Copy the entries word for word, beginning at the line that contains "The width and height of the screenshot is (1387, 747)." and ending after the line that contains "I will point(333,45).".

Start of Information provided

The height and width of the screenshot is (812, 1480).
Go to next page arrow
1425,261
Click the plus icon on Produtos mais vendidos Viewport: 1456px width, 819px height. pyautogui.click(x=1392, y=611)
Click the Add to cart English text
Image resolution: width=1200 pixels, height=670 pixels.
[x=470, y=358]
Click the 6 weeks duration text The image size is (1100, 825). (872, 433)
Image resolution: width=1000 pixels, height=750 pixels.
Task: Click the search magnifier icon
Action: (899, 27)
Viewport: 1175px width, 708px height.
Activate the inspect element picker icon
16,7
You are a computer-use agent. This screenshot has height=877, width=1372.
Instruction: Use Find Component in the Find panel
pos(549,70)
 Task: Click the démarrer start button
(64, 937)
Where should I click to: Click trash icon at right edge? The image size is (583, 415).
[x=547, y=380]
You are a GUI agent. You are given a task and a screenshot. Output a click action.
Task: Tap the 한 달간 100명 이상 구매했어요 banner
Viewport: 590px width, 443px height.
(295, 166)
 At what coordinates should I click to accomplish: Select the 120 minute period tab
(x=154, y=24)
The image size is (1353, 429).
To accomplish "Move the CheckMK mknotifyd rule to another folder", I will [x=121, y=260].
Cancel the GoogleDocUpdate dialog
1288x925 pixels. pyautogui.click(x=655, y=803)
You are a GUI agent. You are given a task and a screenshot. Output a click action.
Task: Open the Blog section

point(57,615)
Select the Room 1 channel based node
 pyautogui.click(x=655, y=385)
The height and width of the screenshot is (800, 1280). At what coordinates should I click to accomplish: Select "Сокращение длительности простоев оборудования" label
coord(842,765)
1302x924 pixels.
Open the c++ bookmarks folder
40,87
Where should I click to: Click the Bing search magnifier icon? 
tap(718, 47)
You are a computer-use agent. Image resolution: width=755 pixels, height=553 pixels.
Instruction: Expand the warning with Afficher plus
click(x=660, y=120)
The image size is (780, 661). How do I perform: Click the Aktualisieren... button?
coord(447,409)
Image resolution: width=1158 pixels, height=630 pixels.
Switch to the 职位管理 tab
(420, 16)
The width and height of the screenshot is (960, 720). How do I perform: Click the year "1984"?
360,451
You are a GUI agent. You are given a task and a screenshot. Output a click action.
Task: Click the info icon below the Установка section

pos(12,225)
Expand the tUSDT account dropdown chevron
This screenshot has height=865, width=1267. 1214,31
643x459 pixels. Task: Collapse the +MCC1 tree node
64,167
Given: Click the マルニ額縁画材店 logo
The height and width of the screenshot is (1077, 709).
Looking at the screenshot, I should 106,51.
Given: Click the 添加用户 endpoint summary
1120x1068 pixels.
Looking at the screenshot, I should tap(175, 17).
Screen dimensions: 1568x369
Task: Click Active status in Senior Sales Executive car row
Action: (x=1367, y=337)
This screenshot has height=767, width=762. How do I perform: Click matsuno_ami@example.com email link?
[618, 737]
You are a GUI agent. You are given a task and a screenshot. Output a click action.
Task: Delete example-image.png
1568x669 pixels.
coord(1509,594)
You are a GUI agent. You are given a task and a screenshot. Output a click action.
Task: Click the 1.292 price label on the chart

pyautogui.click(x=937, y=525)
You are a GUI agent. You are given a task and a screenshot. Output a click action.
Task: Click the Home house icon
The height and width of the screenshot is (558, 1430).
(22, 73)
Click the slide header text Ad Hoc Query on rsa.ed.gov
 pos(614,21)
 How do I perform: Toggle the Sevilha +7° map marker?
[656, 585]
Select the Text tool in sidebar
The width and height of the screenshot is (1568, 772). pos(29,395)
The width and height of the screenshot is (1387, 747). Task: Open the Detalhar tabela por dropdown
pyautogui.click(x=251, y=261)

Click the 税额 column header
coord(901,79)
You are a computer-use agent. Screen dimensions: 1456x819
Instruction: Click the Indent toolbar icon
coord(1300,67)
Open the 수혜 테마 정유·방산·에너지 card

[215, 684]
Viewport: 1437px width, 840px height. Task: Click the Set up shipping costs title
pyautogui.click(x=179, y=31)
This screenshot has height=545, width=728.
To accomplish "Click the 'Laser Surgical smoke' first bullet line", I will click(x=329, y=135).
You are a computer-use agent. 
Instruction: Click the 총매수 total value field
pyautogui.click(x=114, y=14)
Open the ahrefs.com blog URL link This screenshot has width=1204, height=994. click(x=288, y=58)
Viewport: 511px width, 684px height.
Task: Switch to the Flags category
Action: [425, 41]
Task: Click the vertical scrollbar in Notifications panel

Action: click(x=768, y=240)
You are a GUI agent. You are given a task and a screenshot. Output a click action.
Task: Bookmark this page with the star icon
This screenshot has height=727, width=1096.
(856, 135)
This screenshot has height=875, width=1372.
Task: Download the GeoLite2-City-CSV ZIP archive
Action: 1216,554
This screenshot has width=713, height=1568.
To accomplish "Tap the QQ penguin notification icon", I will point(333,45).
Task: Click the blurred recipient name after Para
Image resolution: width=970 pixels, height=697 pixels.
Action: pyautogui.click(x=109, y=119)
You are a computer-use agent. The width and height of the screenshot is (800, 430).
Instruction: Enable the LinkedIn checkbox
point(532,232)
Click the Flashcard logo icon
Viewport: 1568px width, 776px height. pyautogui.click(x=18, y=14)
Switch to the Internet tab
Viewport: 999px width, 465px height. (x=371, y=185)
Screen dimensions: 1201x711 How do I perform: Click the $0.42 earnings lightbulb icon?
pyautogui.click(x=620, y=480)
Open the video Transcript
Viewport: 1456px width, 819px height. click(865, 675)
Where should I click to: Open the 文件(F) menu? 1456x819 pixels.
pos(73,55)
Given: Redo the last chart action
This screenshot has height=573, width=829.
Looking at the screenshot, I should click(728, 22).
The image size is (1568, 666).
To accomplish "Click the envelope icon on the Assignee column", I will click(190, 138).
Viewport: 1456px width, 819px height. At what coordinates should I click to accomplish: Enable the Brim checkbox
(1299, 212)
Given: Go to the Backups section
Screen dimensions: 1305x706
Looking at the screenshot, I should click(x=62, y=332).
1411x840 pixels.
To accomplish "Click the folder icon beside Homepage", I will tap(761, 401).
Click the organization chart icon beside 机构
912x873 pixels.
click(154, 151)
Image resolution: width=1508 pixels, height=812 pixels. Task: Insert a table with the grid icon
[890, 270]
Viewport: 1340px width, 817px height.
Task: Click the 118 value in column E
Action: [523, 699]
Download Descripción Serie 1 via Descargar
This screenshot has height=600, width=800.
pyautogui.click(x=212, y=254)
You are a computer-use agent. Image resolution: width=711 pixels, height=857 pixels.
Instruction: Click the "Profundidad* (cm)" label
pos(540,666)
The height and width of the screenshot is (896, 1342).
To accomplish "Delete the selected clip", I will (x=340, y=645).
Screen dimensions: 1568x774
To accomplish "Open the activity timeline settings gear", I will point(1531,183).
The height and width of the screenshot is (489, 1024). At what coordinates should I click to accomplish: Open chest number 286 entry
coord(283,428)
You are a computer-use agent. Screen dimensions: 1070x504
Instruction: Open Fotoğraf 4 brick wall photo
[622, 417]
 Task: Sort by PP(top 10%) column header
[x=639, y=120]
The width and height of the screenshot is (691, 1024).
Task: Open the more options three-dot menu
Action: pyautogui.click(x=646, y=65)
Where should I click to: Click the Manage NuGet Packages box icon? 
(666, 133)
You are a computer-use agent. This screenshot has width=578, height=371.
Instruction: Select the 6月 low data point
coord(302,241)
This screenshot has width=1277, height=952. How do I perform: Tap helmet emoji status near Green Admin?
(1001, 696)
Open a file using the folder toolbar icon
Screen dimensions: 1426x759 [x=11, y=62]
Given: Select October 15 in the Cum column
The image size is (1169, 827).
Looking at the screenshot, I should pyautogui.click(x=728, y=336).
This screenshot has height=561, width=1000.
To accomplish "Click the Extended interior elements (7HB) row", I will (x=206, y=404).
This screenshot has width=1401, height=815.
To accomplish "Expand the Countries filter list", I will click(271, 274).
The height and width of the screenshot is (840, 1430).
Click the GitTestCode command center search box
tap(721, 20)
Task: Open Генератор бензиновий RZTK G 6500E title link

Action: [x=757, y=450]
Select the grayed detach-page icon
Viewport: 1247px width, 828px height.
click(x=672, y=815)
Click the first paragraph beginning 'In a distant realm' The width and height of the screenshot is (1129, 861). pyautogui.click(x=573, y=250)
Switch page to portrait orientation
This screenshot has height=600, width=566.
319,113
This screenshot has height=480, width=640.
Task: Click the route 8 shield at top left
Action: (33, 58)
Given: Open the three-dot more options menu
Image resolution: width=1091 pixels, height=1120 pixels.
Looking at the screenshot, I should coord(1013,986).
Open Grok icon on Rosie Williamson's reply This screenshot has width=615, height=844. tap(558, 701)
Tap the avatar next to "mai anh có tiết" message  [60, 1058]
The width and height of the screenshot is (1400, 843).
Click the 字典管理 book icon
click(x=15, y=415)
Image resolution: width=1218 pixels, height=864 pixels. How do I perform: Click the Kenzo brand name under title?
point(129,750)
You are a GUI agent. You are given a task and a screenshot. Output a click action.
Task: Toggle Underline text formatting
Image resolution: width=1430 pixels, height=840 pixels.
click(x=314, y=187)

End of Information provided

**Output for this task:**
The width and height of the screenshot is (1387, 747). Task: Open the Detalhar tabela por dropdown
pyautogui.click(x=251, y=261)

Click the 税额 column header
coord(901,79)
You are a computer-use agent. Screen dimensions: 1456x819
Instruction: Click the Indent toolbar icon
coord(1300,67)
Open the 수혜 테마 정유·방산·에너지 card

[215, 684]
Viewport: 1437px width, 840px height. Task: Click the Set up shipping costs title
pyautogui.click(x=179, y=31)
This screenshot has height=545, width=728.
To accomplish "Click the 'Laser Surgical smoke' first bullet line", I will click(x=329, y=135).
You are a computer-use agent. 
Instruction: Click the 총매수 total value field
pyautogui.click(x=114, y=14)
Open the ahrefs.com blog URL link This screenshot has width=1204, height=994. click(x=288, y=58)
Viewport: 511px width, 684px height.
Task: Switch to the Flags category
Action: [425, 41]
Task: Click the vertical scrollbar in Notifications panel

Action: click(x=768, y=240)
You are a GUI agent. You are given a task and a screenshot. Output a click action.
Task: Bookmark this page with the star icon
This screenshot has height=727, width=1096.
(856, 135)
This screenshot has height=875, width=1372.
Task: Download the GeoLite2-City-CSV ZIP archive
Action: 1216,554
This screenshot has width=713, height=1568.
To accomplish "Tap the QQ penguin notification icon", I will point(333,45).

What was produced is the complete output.